My only criticism is that the book has a fabric cover, which isn't very practical for the kitchen.
You can purchase a copy from Amazon, I was fortunate to be given the opportunity to review the book by Octopus Publishing.

Sunday, 2 October 2011

Boil and Bake Christmas Cake

Last weekend I made mincemeat for the store cupboard for Christmas, this week I am baking a Christmas cake. Over the last few years I have made a variety of different cake recipes , traditional fruit , chocolate fruit, so this year I have gone for a boil and bake fruit cake, sort of a combination of the two. This recipe is based on one I came across in Good Housekeeping magazine and is very easy, the result appears to be quite impressive but only time will tell.

  • 175g butter
  • 500g mixed luxury dried fruit
  • 100g ready to eat prunes - chopped
  • 100g glace cherries - roughly chopped
  • 100g Cranberries / Stem ginger (your choice)
  • Finely grated zest of a lemon ( unwaxed)
  • 150ml amaretto
  • 175g dark brown muscovado sugar
  • 200g self raising flour
  • 1tsp mixed spice
  • 1 tsp ground cinnamon
  • 1/2 tsp ground cloves
  • 1/2 tsp ground allspice
  • 3 eggs beaten
8inch cake tin, loose bottomed - greased and lined on base and sides


Preheat your oven to 140C. Place all you dried fruit in a large pan with the lemon zest and amaretto, bring to the boil and allow to simmer for approx 5 minutes.
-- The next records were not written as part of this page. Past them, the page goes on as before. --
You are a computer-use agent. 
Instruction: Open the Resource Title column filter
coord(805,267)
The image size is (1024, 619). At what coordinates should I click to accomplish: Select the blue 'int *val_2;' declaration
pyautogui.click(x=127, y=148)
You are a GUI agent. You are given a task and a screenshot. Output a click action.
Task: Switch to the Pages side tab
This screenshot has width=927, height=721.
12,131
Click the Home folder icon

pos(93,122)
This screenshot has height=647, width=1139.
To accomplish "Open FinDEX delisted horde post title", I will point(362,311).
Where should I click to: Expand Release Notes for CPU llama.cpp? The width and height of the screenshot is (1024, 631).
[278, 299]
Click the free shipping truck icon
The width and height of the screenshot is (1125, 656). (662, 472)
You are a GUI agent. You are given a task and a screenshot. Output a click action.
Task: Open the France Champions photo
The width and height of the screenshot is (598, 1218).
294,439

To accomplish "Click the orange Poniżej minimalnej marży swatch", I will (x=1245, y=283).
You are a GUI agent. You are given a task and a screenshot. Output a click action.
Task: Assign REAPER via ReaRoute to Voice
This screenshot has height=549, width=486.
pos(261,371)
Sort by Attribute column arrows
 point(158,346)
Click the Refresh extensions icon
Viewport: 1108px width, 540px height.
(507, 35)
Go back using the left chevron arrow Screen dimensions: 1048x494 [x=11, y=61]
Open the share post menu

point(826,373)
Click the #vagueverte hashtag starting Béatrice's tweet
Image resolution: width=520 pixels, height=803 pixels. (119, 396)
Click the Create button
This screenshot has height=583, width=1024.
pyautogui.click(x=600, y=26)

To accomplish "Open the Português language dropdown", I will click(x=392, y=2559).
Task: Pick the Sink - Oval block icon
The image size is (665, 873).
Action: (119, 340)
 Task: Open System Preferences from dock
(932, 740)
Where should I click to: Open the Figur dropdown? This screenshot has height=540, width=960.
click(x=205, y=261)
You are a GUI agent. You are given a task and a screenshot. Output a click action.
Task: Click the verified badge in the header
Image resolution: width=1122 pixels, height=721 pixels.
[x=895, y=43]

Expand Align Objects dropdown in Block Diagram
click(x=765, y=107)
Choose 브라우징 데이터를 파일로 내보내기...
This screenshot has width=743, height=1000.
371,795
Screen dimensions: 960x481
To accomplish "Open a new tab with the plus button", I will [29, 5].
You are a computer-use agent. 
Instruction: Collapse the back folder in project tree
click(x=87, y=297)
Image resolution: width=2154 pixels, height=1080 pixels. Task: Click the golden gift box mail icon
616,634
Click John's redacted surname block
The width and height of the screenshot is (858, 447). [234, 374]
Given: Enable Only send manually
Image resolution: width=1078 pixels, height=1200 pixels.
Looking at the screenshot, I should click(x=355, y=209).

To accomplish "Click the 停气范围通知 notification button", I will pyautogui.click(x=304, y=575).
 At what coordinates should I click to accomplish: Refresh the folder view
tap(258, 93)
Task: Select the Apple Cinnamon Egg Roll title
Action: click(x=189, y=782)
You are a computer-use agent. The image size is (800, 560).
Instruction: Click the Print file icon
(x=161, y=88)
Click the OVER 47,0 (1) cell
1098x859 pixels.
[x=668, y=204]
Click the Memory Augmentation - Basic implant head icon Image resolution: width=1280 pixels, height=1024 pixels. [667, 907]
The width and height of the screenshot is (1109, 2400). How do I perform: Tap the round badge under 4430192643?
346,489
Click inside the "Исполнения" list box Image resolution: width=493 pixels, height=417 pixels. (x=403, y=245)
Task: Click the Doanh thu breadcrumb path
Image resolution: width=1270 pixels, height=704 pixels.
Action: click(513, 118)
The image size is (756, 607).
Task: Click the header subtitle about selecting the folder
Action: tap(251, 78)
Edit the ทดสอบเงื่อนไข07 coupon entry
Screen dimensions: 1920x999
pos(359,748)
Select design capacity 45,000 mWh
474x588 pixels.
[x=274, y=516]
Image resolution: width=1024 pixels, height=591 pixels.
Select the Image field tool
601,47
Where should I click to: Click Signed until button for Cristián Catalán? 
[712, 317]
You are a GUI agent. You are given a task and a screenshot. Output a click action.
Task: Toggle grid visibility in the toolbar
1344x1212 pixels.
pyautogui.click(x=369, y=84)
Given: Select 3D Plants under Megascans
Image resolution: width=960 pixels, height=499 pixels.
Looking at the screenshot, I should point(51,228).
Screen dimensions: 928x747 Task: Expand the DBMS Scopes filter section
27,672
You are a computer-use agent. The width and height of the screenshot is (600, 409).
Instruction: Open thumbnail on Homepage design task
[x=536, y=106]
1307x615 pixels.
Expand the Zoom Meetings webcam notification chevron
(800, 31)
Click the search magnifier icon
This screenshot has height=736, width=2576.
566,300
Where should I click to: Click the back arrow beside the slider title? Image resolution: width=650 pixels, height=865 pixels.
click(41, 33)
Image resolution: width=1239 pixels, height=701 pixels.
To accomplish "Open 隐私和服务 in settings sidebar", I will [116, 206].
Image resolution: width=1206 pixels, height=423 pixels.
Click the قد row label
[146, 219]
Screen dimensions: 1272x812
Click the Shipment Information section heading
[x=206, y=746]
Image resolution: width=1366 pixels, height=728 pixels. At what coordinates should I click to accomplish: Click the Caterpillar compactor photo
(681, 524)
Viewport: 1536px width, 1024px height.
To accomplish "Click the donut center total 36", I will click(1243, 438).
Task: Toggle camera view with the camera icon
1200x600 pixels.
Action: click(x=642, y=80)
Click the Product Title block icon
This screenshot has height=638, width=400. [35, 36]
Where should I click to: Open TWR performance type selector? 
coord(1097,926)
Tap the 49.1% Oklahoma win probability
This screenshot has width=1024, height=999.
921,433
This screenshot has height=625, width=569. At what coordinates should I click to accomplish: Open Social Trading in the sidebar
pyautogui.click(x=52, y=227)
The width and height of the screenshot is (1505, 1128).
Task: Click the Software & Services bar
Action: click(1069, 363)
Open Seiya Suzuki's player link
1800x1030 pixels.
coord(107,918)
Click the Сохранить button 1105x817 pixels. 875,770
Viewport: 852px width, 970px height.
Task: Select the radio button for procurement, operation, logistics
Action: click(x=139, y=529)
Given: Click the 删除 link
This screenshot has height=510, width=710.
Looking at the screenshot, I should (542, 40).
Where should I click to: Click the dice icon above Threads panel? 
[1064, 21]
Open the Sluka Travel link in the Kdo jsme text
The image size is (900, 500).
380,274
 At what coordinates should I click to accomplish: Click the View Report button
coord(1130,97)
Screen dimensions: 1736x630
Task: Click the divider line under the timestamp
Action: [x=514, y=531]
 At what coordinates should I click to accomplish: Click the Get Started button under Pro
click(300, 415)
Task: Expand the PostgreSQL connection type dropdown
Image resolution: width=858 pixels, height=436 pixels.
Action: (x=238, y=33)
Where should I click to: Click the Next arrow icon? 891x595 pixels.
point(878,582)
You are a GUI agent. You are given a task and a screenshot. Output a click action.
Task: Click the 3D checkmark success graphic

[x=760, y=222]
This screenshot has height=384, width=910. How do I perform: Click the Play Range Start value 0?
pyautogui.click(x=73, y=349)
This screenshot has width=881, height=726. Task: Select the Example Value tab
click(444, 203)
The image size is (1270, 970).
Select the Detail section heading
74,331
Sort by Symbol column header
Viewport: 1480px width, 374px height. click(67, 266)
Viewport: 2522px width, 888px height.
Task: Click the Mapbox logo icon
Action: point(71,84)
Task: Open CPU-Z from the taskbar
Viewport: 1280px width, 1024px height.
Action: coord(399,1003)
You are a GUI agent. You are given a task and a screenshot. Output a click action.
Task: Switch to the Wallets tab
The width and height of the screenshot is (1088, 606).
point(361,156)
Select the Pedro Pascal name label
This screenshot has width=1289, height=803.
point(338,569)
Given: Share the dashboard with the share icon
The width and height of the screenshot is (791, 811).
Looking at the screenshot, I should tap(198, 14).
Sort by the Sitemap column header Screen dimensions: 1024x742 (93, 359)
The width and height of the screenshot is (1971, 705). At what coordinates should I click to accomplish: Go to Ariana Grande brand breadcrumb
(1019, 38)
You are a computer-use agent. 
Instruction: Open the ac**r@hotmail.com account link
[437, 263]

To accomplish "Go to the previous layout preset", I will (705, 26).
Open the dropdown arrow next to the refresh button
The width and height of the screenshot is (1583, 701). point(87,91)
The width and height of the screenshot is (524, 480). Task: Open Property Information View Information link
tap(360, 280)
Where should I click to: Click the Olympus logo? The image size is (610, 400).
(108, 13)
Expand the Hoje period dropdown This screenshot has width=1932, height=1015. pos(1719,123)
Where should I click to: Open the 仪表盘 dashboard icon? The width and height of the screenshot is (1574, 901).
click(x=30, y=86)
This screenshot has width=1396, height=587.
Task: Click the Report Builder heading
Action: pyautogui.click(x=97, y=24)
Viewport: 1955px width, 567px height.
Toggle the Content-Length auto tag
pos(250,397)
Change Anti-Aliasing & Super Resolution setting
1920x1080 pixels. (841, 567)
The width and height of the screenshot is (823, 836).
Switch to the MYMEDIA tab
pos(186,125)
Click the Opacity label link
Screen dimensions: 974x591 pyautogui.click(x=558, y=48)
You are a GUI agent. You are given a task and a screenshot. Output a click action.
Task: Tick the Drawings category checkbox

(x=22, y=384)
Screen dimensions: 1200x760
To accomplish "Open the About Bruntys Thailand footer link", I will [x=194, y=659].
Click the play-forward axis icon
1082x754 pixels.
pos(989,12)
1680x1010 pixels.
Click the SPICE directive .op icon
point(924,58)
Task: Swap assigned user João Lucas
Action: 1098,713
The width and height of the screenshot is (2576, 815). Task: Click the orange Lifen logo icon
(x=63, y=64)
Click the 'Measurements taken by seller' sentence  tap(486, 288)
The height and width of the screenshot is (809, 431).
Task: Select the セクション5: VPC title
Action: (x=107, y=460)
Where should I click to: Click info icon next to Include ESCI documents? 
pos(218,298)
Then add the butter and sugar and allow to melt and stir to ensure well incorporated and the sugar has melted.

Take the pan off the heat and allow to cool  slightly before adding the other ingredients and spices, stir to mix well and pour into the prepared cake tin. Bake for approx 1-45 to 2 hours, until a skewer inserted comes out clean. Once baked leave to cool in the tin, once completely cool, wrap and store in an airtight in, feeding at weekly / fortnightly intervals until Christmas.

Beetroot Rosti

Another #thinkyouknowbeetroot recipe this time for an accompaniment to a main meal, based on the traditional rosti recipe this one uses beetroot.

  • 3-4 large cooked and peeled beetroot 
  • 2 tsp Rosemary fresh leaves chopped
  • Salt and pepper 
  •  ½ cup of plain flour
  • 2 tbsp butter

Grate the beetroot with a coarse grater or food processor, Press any excess water out of them using a sieve. Heat a large non-stick pan on a medium heat ready to fry the rosti.Mix the grated beetroot in bowl with the rosemary and season to taste, then mix in the flour, adding just enough to bind the ingredients.

No with your hands press the beetroot mixture into patties and form the rosti, add the butter to the pan and once it begins to sizzle, add the beetroot patties.Turn the heat up a little, fry the patties for 10 minutes and allow them to crisp, shimmy the pan if they start to stick. Flip them over and fry for another 10 minutes on the other side.

Delicious, here served with chicken and a spinach sauce.